--- DATA FOR THE TASK ---

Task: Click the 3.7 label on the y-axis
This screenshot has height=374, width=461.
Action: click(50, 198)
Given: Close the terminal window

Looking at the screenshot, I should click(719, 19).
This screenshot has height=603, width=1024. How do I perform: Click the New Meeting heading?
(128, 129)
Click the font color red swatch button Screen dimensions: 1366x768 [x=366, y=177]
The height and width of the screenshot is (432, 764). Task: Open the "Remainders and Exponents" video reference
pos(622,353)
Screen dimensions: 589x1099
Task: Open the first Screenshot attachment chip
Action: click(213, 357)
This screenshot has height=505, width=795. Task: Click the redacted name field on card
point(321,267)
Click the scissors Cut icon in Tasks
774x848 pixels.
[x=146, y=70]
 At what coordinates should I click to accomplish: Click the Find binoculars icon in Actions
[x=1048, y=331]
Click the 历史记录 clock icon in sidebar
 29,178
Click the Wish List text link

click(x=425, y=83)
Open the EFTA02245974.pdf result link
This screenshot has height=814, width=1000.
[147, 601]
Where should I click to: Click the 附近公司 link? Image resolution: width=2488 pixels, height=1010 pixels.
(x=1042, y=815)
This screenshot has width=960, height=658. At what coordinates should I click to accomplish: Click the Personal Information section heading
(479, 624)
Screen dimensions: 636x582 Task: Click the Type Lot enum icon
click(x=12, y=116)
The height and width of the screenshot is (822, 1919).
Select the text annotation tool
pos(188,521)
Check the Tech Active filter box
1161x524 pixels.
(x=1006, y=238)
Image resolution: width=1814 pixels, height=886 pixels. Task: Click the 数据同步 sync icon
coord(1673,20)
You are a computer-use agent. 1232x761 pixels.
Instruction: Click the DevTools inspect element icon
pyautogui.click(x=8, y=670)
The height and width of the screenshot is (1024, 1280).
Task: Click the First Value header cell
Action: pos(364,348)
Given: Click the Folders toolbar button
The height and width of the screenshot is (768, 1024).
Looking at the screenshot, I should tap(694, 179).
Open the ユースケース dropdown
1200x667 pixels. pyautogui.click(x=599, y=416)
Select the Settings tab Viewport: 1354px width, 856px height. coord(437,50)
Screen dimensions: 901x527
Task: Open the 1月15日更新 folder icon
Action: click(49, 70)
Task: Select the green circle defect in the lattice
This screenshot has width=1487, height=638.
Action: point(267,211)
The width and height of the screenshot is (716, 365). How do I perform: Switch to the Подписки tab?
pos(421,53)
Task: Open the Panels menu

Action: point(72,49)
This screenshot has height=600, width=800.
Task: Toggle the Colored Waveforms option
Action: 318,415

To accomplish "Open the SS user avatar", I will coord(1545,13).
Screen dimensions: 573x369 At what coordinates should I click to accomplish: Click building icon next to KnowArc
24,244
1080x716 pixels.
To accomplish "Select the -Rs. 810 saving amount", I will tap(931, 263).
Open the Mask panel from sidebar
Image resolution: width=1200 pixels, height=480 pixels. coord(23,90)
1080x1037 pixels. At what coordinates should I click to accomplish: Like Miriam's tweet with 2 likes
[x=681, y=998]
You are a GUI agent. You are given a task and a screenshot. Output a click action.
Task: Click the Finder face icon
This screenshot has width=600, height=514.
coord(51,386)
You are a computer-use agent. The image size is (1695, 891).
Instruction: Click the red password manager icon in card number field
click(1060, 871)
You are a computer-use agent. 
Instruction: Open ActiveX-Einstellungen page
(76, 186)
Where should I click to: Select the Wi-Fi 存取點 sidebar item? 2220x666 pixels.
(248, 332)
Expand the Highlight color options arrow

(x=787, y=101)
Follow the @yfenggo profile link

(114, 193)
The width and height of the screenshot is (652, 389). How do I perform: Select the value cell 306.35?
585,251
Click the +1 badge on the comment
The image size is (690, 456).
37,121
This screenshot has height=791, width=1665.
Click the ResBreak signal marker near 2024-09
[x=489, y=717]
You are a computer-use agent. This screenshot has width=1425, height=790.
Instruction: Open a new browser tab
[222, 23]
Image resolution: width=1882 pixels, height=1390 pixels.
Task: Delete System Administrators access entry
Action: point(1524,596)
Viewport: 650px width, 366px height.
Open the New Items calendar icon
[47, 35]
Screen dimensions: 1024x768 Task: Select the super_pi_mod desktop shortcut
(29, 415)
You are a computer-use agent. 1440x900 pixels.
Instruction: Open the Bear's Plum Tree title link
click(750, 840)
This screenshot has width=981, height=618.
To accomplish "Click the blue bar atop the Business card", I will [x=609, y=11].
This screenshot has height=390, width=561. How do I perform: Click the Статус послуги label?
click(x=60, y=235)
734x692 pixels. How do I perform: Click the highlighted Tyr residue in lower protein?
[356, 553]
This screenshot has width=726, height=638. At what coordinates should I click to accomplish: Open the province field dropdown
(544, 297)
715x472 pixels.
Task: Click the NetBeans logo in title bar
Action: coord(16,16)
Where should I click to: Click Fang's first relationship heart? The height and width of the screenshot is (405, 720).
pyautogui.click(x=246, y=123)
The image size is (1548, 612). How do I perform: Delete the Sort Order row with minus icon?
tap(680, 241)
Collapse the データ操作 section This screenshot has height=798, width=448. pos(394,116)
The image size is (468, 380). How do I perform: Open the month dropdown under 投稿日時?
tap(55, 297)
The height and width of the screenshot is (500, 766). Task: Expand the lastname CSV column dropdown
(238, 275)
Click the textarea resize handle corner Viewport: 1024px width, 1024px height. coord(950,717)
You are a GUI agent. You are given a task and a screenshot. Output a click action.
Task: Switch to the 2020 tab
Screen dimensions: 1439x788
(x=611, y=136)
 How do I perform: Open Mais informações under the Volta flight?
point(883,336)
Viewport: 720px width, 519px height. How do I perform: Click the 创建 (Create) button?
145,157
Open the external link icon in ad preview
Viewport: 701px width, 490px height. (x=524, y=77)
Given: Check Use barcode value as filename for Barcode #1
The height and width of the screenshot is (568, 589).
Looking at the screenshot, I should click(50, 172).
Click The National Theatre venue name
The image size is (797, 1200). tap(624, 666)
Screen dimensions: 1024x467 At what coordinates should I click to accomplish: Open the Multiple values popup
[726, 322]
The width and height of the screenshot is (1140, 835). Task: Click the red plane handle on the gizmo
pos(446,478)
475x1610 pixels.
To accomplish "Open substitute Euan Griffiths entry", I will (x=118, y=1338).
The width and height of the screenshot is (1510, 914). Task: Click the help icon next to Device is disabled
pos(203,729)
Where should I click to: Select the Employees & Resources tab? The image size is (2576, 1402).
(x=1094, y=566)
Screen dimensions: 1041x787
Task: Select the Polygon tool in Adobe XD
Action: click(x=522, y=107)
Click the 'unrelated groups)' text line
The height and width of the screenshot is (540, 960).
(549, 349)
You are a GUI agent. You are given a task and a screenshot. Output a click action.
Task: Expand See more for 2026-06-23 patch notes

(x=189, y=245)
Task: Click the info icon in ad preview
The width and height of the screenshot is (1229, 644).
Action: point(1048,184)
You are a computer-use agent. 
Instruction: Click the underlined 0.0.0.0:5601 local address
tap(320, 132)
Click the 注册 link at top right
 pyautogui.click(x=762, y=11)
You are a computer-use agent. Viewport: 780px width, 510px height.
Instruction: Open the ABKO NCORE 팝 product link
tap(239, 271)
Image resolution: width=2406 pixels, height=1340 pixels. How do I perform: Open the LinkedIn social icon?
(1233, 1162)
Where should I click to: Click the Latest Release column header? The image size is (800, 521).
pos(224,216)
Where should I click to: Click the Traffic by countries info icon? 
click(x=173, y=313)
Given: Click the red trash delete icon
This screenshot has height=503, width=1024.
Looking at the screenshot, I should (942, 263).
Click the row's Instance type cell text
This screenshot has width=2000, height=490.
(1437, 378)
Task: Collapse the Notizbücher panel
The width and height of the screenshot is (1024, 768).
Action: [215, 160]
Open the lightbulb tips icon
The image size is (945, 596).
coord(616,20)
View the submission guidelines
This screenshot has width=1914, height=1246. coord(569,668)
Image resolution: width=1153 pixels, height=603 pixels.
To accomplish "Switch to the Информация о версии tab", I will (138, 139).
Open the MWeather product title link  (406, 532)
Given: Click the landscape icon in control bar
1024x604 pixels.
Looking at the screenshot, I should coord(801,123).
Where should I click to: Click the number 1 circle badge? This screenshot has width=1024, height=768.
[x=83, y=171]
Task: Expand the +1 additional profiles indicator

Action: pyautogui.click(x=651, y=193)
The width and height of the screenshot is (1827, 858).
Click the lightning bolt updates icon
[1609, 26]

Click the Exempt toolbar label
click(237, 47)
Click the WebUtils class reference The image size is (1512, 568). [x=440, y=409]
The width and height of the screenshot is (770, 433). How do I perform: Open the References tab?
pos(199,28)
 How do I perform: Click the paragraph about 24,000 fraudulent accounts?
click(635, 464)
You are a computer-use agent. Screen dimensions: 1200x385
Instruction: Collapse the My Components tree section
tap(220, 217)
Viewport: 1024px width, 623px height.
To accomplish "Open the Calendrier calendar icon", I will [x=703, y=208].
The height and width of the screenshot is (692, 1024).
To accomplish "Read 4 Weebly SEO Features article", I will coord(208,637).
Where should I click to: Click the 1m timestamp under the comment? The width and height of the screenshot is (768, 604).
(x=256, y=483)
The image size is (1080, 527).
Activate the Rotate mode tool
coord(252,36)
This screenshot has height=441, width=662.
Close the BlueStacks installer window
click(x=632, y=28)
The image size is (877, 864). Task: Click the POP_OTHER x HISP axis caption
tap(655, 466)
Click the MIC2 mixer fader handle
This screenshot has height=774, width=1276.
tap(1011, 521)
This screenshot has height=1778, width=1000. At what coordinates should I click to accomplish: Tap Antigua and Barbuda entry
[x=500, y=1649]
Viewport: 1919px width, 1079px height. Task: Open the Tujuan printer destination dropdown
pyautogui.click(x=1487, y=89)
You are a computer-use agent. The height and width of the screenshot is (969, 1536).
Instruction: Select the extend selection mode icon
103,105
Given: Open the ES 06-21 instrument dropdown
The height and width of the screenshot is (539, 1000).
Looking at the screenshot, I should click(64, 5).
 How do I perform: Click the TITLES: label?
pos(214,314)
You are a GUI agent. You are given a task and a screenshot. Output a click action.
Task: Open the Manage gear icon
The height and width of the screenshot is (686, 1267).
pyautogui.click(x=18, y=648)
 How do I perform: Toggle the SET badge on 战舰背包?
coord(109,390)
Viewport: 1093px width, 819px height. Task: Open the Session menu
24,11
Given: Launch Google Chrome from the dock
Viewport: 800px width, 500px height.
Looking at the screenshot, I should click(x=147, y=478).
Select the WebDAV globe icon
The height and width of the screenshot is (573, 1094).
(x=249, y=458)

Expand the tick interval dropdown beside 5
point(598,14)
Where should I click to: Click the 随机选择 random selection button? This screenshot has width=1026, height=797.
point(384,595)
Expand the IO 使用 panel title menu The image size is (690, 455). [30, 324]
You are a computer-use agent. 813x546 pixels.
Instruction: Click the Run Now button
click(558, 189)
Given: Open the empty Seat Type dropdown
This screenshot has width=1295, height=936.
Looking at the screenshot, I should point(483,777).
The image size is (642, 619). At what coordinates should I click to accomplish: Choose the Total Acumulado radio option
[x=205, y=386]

---

WORK INSTRUCTION
Out of the data above, transcribe exactly and only the lines starting with the line that has "This screenshot has height=374, width=461." and going on through the line that has "Click the font", both included.

SOLUTION TO THE PROBLEM
This screenshot has height=374, width=461.
Action: click(50, 198)
Given: Close the terminal window

Looking at the screenshot, I should click(719, 19).
This screenshot has height=603, width=1024. How do I perform: Click the New Meeting heading?
(128, 129)
Click the font color red swatch button Screen dimensions: 1366x768 [x=366, y=177]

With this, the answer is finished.